SBRI Stem-cell and Brain Research Institute - France (Lyon)

CORTEX Conferences by Neng Gong and Pier Francesco Ferrari

Date event : October 10, 2017 - 10:30am Conference / Talk Published on 10/03/2017 - 9:16am

Henry Kennedy has the pleasure to propose two new conferences to our community:

Mirror Self-Recognition in Monkeys

Dr Neng Gong (Institute of Neuroscience, State Key Laboratory of Neuroscience, CAS Key Laboratory of Primate Neurobiology, CAS Center for Excellence in Brain Science and Intelligence Technology, Shanghai Institutes for Biological Sciences, Chinese Academy of Sciences, Shanghai 200031, China.)

 

Self-consciousness is a hallmark of higher intelligence that can be reflected by mirror self-recognition (MSR). In contrast to human and some great apes, monkeys have consistently failed the MSR test. Here, we demonstrated that monkeys have the ability of MSR by two different training methods.
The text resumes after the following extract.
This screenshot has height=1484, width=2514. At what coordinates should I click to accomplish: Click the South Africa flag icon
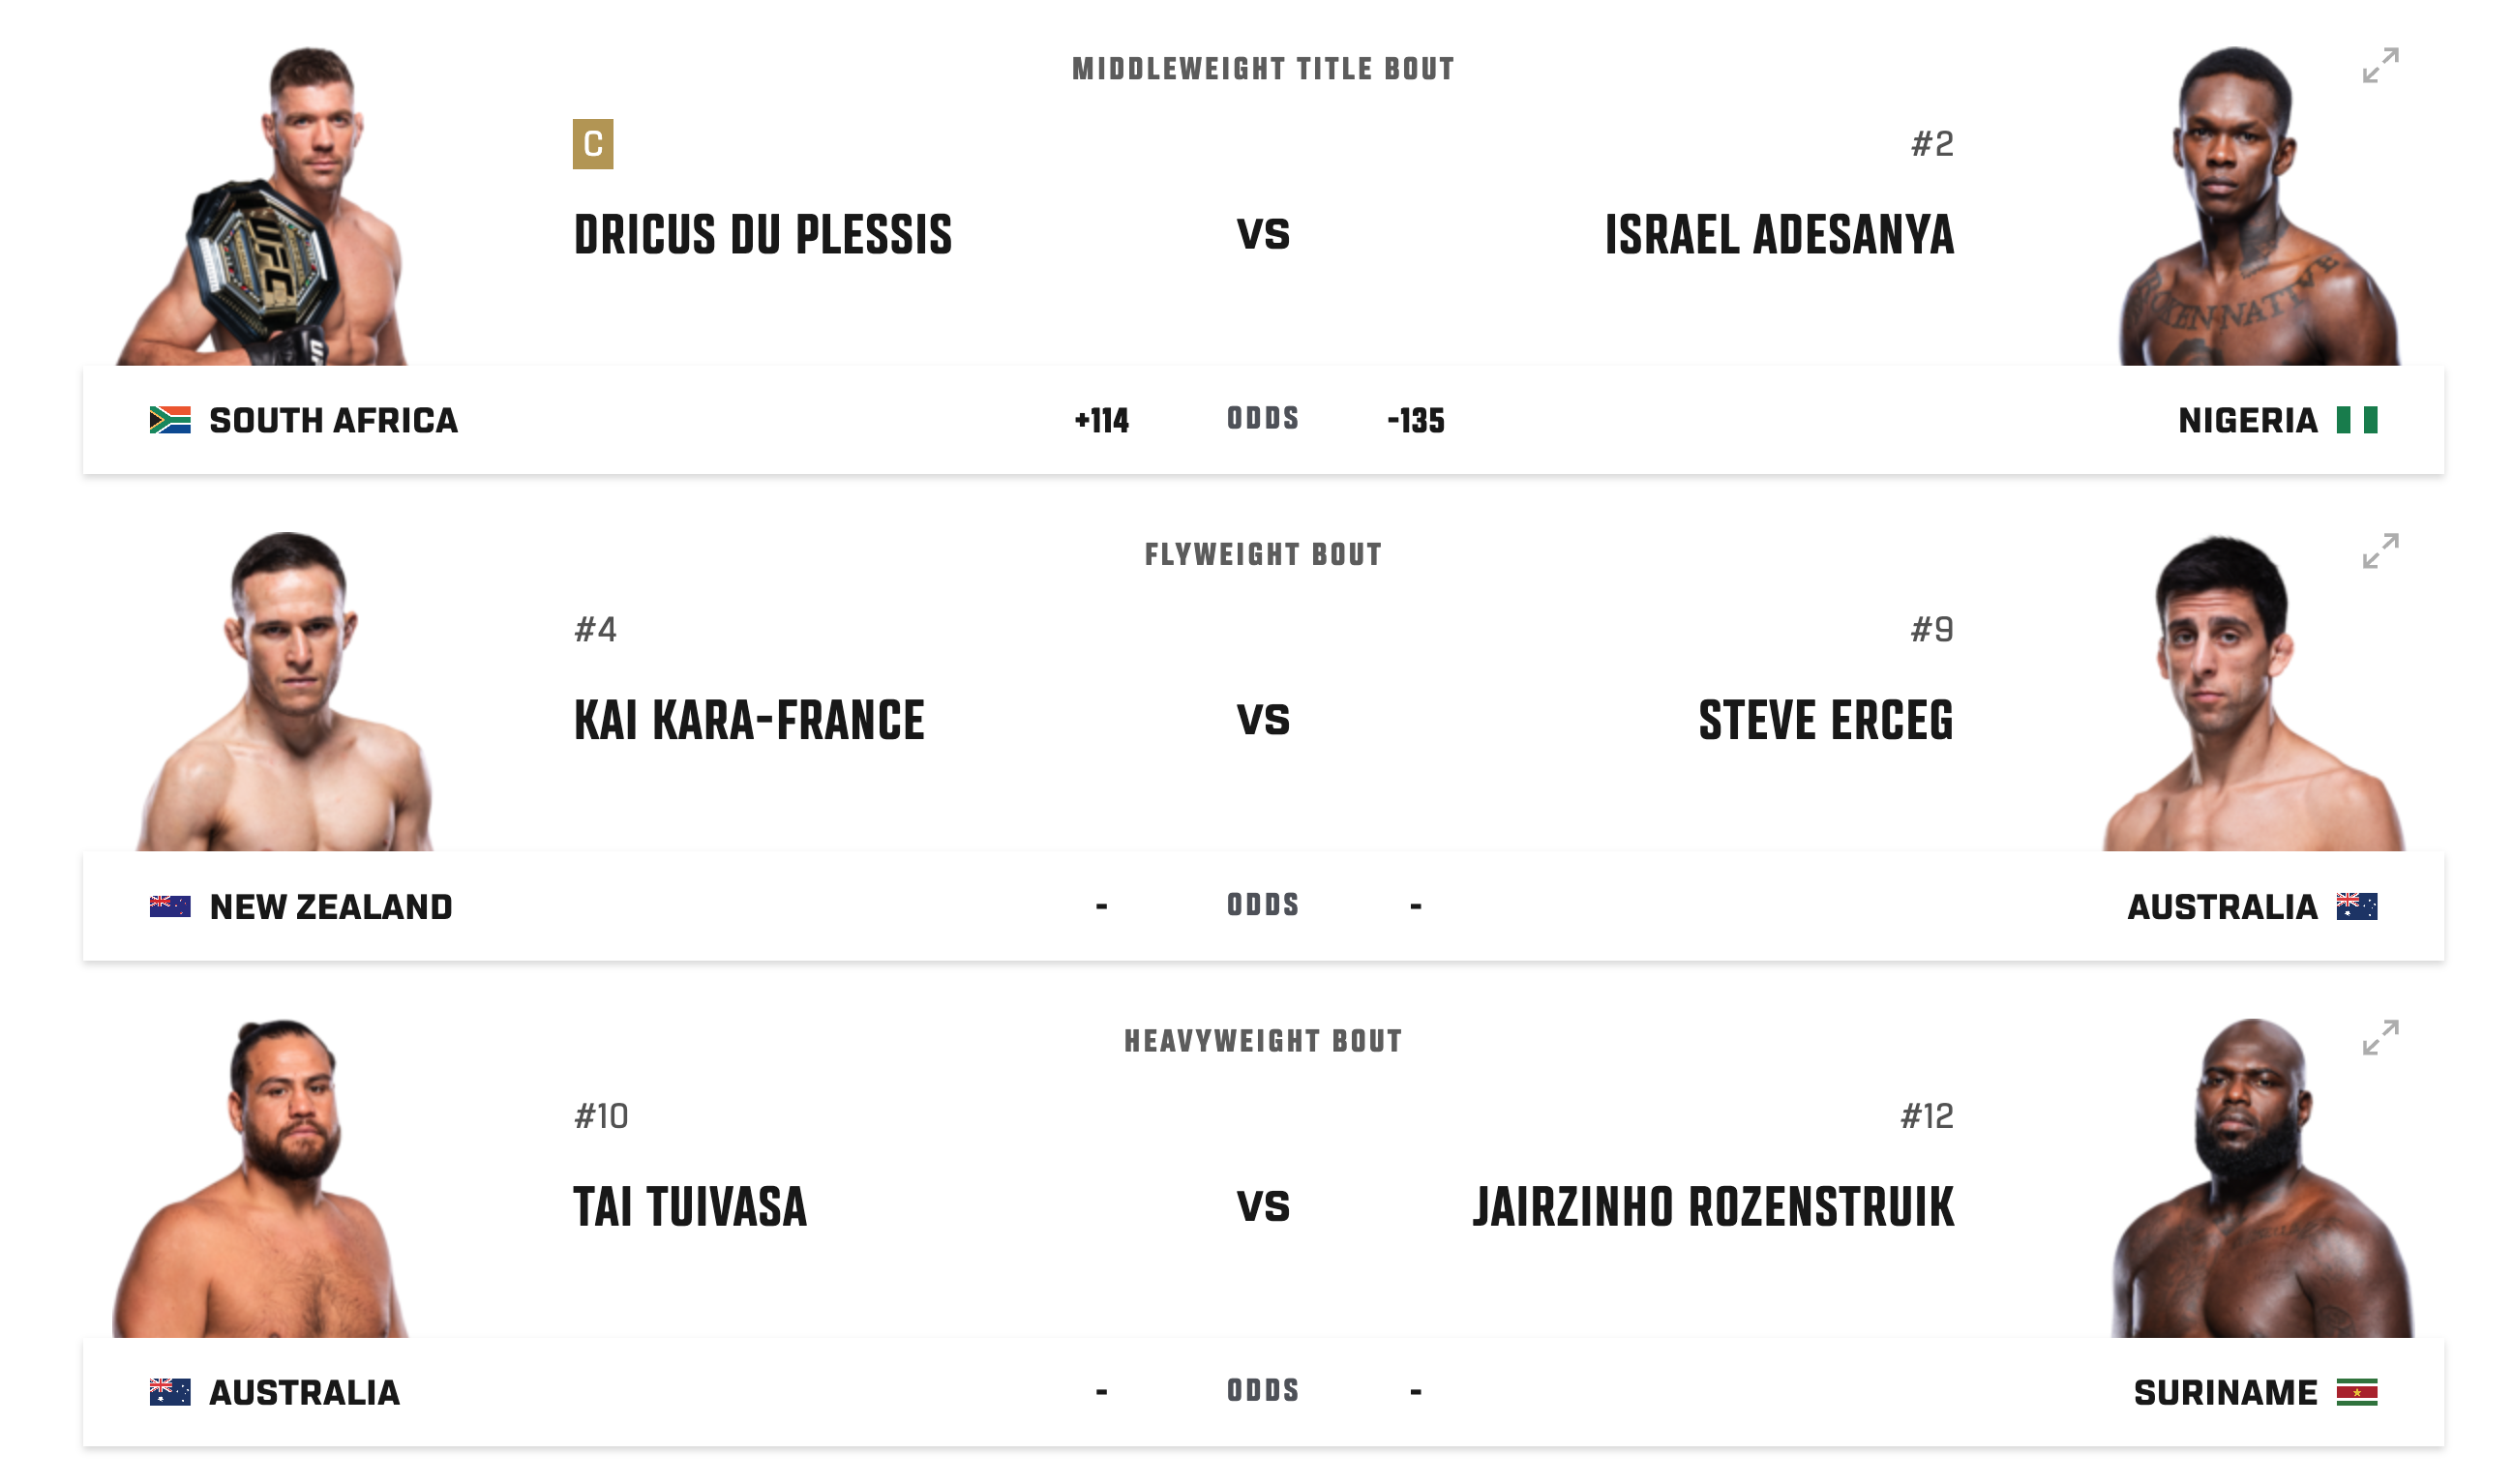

First, monkeys were trained in front of a mirror to touch a light spot on their faces produced by a laser light that elicited an irritant sensation (visual-somatosensory training). After training, monkeys had learned to touch the face area in front of a mirror, and showed typical mirror-induced self-directed behaviors. However, this direct training on the monkey's face by the sensation-induced face-touching caused controversy that whether the observed MSR behaviors were just a simple conditioned response. Then we designed a new training strategy that the monkey was only trained to use the mirror as an instrument to find hidden object. We trained monkeys to touch with spatiotemporal precision a laser pointer light spot on an adjacent board that could only be seen in the mirror (visual-proprioceptive training), without any training on the monkey's face or body. After training, all monkeys spontaneously passed the standard mirror mark test, and showed typical MSR behaviors. Thus, the previous failure of demonstrating MSR in animals could be attributed to the lack of the ability in visual-proprioceptive association for the mirror images, rather than the absence of bodily self-consciousness. Our findings shed light on the origin of MSR and self-consciousness and suggest a new approach to studying its mechanism.

 

The dynamics of the motor system in social cognition

Dr Pier Francesco Ferrari (ISC Marc Jeannerod)

 

 

Tuesday 10 October, 10:30am, ISC Amphi.